Zu erledigen. Schreibe den Abschnitt von der Zeile mit „Task: Open the AI SEO sparkle icon“ bis einschließlich der Zeile mit „pyautogui.click(x=570, y=243)“ neu und ersetze dabei „checkbox“ durch „check box“, ohne sonst etwas zu ändern. Lass die Bilder in der Antwort weg.

Vorliegende Daten.

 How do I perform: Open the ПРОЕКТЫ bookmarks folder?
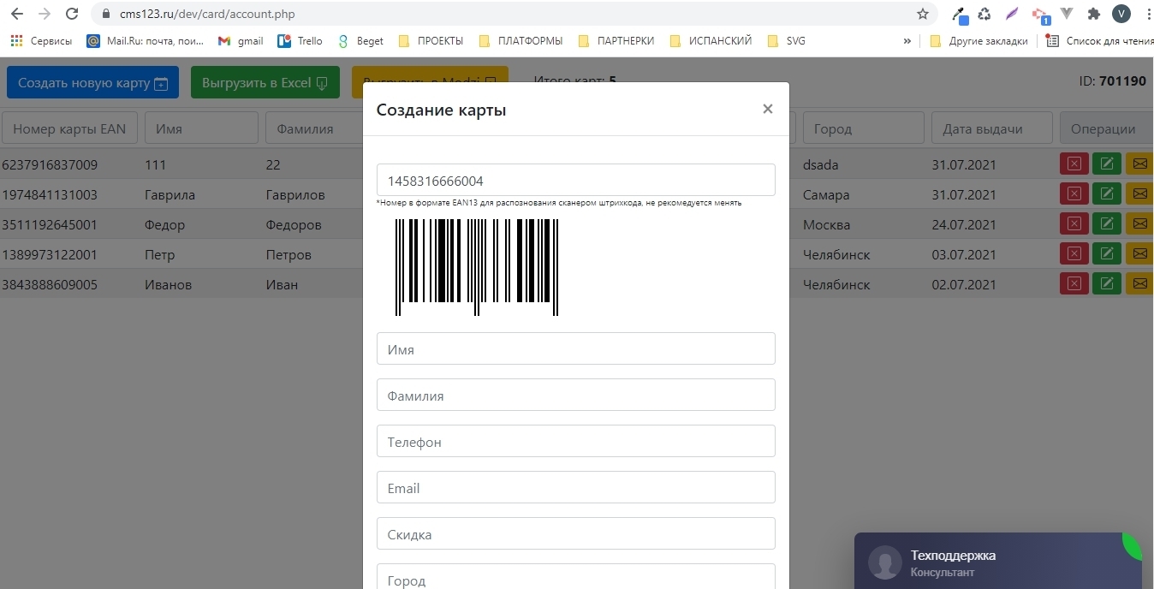pos(431,40)
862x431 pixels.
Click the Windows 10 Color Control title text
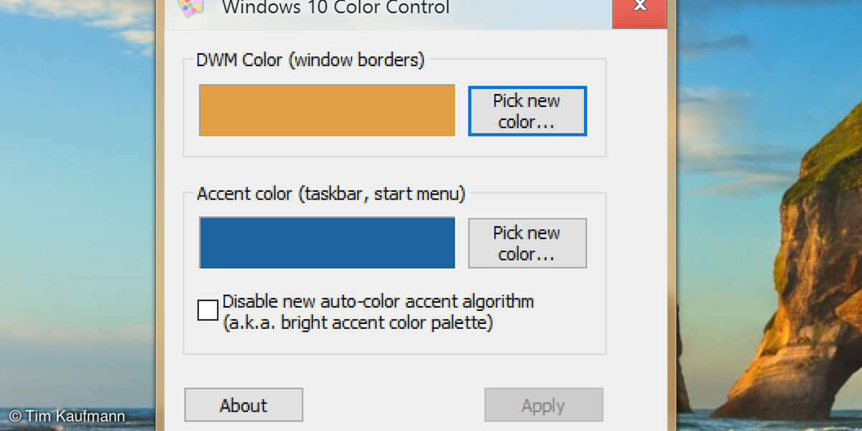click(335, 8)
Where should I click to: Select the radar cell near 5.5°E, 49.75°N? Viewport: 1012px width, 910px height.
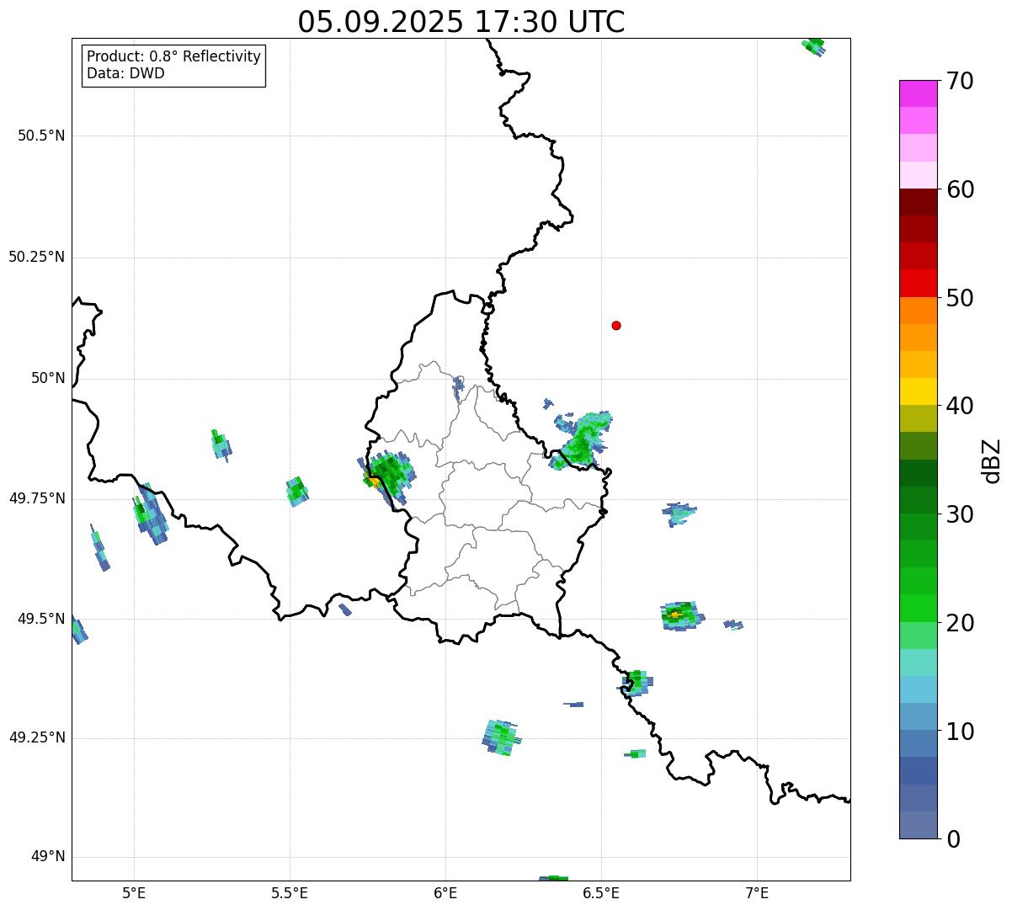tap(296, 491)
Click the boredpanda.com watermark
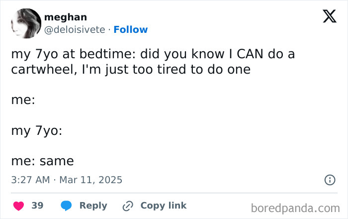 pos(295,207)
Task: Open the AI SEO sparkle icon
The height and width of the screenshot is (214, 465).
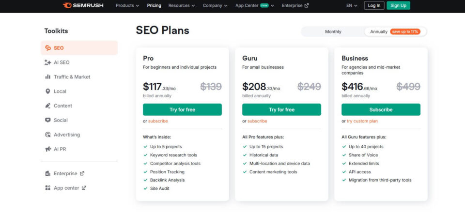Action: pos(48,62)
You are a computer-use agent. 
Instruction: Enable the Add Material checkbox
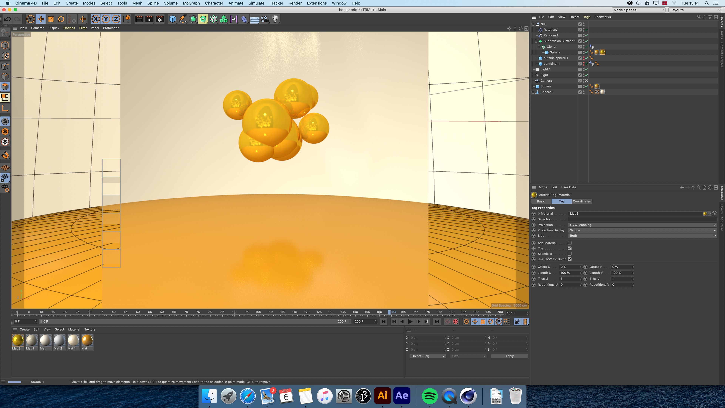pyautogui.click(x=570, y=243)
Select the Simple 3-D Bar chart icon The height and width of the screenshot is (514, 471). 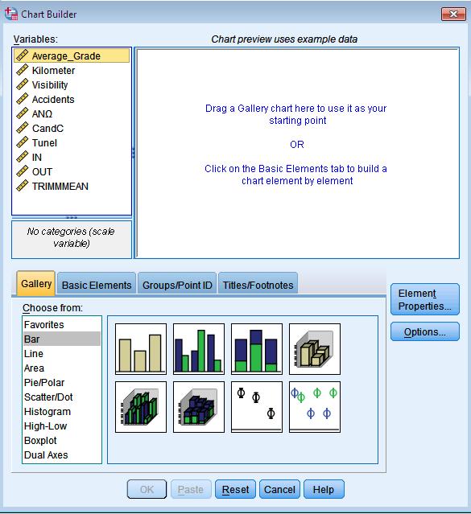(x=315, y=349)
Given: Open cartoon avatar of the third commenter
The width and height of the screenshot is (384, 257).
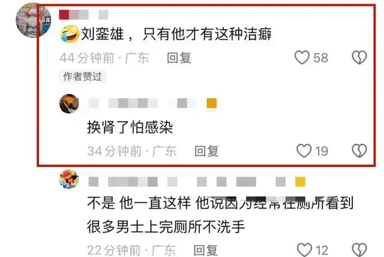Looking at the screenshot, I should point(69,180).
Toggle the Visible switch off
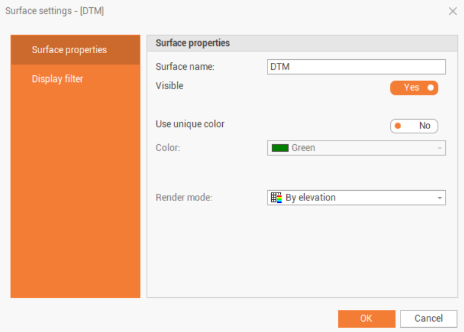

Als Antwort.
Task: Open the AI SEO sparkle icon
The height and width of the screenshot is (214, 465).
Action: pos(48,62)
You are a computer-use agent. 
Instruction: Enable the Add Material check box
pyautogui.click(x=570, y=243)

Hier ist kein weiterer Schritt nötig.